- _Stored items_
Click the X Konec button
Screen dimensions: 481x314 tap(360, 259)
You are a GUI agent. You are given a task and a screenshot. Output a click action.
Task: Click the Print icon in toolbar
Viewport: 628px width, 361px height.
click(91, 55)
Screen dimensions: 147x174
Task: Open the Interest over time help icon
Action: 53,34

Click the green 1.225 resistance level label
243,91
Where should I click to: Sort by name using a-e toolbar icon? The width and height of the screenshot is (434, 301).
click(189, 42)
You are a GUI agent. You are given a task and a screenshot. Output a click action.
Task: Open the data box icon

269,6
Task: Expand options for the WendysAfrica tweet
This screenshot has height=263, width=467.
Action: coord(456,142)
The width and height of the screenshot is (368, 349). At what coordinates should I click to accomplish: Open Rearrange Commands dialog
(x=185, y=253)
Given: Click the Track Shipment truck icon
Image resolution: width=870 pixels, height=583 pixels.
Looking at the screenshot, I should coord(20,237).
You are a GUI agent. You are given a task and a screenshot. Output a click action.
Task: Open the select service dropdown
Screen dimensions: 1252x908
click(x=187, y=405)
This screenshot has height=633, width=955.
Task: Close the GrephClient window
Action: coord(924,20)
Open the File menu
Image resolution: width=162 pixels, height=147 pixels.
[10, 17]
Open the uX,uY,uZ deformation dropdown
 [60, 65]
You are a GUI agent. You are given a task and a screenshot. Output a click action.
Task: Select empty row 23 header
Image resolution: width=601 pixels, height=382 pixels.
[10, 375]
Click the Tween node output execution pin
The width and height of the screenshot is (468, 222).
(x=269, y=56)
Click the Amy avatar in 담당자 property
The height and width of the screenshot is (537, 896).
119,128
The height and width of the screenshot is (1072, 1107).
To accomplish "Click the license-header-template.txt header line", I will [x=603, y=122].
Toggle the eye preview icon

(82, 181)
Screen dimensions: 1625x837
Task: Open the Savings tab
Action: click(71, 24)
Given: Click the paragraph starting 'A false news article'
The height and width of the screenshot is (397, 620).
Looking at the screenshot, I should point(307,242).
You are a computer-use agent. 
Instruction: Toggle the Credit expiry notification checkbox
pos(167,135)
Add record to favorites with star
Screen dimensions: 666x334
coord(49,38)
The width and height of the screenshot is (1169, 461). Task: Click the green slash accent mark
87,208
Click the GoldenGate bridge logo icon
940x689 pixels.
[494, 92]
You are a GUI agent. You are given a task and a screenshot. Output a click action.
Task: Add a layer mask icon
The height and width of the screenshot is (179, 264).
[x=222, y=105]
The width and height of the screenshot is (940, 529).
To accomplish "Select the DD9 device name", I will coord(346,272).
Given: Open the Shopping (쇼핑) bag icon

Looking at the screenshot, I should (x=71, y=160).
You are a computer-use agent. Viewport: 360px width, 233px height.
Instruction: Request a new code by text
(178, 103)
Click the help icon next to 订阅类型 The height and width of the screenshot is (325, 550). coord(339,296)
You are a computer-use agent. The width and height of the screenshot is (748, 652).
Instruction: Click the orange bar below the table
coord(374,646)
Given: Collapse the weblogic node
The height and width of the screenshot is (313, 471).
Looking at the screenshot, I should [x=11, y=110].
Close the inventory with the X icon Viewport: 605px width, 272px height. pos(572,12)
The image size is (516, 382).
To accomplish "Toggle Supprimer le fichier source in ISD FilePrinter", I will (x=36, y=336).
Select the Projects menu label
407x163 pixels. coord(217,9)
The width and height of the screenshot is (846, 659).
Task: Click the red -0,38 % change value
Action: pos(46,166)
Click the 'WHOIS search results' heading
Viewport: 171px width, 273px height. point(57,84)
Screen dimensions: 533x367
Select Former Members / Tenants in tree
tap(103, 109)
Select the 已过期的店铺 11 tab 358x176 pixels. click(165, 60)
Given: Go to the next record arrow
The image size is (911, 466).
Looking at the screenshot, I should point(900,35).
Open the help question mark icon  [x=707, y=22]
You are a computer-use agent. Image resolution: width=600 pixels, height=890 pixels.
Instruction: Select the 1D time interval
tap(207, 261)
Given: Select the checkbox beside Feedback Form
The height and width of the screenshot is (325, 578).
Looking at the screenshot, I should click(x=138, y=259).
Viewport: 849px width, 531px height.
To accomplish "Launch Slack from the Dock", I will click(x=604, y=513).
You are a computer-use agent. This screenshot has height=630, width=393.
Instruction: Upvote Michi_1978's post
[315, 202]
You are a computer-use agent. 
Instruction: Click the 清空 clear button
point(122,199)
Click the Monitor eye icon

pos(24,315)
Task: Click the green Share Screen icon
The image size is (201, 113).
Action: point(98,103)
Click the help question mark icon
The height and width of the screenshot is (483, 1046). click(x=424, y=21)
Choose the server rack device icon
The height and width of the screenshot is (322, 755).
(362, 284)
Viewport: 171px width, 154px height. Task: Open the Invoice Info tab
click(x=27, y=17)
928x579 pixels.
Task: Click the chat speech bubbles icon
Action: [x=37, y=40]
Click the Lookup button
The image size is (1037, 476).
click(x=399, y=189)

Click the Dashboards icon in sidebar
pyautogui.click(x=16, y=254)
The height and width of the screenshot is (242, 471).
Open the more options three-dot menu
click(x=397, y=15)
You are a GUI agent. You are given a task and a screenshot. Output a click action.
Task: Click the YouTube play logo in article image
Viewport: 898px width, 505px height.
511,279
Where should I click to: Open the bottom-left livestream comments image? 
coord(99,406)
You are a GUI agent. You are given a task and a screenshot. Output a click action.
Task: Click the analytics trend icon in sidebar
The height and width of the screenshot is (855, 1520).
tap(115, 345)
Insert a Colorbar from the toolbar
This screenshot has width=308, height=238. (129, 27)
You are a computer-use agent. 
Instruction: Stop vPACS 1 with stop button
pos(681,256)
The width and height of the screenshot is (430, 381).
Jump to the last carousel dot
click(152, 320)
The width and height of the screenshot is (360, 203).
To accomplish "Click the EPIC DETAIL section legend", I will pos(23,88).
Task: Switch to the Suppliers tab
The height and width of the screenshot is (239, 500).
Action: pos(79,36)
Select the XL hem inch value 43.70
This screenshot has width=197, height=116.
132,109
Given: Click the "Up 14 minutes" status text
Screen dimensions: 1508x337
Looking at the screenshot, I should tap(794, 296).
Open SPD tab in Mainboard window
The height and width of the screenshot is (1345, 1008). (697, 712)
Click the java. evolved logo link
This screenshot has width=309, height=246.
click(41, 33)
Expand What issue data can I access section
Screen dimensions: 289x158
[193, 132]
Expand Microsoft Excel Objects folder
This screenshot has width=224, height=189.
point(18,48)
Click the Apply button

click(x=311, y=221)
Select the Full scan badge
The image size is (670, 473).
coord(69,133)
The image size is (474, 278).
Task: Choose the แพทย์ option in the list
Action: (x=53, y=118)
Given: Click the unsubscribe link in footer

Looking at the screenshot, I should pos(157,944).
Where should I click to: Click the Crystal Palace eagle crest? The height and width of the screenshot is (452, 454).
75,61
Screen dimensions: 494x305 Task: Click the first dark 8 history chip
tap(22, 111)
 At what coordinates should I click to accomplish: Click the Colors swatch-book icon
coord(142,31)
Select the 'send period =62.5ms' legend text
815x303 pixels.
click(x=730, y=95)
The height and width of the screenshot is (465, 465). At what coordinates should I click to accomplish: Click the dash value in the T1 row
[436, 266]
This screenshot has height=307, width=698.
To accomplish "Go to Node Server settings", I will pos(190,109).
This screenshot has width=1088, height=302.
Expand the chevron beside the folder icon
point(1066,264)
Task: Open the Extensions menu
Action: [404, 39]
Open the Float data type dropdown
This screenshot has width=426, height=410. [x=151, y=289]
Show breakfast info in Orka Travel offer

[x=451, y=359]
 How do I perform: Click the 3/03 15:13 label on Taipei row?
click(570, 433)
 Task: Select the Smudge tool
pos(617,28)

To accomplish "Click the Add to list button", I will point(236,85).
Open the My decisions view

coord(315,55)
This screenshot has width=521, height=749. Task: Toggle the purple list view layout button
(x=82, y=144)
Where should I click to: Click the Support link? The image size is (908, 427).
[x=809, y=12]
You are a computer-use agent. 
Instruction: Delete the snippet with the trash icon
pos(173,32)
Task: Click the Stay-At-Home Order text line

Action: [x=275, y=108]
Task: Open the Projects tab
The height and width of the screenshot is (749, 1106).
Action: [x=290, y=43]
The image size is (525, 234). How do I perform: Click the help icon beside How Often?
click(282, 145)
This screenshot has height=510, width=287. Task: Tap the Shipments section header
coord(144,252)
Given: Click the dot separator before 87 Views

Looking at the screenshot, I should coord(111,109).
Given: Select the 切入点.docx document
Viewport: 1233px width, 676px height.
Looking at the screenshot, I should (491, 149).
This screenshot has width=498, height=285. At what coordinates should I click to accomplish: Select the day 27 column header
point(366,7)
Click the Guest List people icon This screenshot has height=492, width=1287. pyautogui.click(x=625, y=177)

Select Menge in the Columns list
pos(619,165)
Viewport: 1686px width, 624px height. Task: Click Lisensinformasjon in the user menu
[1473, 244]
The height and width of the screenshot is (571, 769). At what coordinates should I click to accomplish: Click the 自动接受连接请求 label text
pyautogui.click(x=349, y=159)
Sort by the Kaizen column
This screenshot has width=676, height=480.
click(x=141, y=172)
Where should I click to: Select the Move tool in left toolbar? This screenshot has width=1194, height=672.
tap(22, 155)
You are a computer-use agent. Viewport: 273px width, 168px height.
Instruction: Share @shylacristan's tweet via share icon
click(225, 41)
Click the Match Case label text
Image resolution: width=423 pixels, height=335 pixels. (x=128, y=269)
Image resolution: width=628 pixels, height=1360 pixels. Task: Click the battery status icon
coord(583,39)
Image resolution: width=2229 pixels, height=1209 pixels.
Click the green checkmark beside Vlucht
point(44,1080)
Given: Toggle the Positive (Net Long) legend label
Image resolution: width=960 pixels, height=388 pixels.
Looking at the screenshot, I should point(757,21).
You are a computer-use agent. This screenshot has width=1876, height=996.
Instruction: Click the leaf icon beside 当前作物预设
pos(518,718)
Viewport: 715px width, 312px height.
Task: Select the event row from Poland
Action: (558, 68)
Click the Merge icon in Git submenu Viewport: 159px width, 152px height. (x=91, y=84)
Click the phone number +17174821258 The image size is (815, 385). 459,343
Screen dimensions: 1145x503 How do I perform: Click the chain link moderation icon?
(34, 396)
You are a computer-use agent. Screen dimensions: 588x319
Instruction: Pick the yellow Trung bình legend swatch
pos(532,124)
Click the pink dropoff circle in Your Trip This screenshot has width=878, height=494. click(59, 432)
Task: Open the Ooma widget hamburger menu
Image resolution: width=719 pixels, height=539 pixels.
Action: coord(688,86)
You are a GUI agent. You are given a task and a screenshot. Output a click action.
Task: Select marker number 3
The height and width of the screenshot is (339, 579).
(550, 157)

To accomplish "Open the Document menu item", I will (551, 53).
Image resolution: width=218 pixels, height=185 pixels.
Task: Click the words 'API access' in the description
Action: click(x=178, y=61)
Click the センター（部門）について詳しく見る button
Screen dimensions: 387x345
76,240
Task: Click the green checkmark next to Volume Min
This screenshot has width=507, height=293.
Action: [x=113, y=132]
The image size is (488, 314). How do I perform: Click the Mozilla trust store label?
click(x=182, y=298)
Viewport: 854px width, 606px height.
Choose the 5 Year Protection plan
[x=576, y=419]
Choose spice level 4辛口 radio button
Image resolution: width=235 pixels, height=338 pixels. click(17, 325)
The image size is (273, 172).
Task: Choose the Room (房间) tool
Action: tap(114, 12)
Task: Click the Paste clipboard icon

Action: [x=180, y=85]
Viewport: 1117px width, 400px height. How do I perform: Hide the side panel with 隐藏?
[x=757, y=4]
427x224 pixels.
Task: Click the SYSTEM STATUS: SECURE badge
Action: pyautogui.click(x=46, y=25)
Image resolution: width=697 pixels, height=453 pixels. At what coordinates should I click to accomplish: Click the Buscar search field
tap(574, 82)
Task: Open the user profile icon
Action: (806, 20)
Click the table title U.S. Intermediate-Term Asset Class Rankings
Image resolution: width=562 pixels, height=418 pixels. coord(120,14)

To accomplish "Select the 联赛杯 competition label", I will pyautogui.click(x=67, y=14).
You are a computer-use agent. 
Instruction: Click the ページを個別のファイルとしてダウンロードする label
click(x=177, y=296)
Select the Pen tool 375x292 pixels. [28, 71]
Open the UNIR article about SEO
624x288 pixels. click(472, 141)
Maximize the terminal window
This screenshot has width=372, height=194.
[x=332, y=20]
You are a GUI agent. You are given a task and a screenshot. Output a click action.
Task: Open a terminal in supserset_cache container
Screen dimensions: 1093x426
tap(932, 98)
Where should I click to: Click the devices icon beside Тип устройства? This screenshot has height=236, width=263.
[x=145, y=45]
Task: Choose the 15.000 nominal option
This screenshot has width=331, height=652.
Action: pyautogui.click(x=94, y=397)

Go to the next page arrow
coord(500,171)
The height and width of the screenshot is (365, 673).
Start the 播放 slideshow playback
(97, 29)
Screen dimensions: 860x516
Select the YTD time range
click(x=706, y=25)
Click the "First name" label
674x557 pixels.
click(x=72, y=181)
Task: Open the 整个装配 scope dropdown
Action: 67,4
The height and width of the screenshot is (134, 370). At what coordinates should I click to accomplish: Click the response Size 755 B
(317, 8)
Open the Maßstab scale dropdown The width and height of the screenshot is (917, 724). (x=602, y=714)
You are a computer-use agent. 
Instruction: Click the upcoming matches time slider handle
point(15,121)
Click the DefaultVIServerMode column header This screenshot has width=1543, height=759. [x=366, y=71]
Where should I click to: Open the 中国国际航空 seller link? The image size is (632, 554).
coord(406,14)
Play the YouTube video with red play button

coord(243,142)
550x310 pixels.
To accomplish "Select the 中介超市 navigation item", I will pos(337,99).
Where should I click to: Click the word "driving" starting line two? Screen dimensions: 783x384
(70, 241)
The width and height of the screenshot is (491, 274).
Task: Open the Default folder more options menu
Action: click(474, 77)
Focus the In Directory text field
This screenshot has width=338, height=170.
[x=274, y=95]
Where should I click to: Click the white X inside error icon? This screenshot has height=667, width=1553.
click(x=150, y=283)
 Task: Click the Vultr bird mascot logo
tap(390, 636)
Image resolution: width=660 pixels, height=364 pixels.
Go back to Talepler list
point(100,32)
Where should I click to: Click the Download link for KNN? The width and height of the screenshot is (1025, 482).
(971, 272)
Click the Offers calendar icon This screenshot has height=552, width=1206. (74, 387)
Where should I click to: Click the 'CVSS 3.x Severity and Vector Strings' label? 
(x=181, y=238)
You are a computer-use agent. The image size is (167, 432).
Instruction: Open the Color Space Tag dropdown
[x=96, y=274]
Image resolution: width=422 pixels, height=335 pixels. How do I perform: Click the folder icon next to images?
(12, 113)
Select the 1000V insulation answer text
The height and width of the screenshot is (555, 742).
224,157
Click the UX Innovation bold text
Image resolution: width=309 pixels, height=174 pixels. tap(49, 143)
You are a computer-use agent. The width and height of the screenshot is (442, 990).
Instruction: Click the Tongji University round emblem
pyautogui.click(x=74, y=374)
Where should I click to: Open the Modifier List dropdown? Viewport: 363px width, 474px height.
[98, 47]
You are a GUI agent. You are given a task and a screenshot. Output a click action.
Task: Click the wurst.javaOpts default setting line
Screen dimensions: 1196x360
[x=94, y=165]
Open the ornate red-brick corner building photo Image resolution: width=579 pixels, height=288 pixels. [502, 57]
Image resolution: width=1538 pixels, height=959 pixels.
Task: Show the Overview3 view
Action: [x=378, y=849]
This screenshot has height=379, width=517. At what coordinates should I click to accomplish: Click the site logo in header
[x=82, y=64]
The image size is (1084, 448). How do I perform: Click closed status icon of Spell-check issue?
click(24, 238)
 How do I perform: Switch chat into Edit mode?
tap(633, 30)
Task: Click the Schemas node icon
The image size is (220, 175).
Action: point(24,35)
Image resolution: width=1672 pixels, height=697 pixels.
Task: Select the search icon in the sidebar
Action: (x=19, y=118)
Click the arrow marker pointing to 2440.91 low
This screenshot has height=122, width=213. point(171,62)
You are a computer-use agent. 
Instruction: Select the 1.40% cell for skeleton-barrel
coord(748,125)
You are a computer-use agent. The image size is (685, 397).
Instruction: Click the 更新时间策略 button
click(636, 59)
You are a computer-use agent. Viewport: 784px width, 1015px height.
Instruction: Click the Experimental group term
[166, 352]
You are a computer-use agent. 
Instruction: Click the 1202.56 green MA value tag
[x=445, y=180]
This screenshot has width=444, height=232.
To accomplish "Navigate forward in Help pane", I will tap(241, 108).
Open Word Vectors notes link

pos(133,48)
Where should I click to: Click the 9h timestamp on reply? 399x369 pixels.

- _Exercise brief_
Whatever lies between the line containing "Open Word Vectors notes link" and the final line above, both included, must be returned exactly.

- _Expected answer_
Open Word Vectors notes link

pos(133,48)
Where should I click to: Click the 9h timestamp on reply? 399x369 pixels.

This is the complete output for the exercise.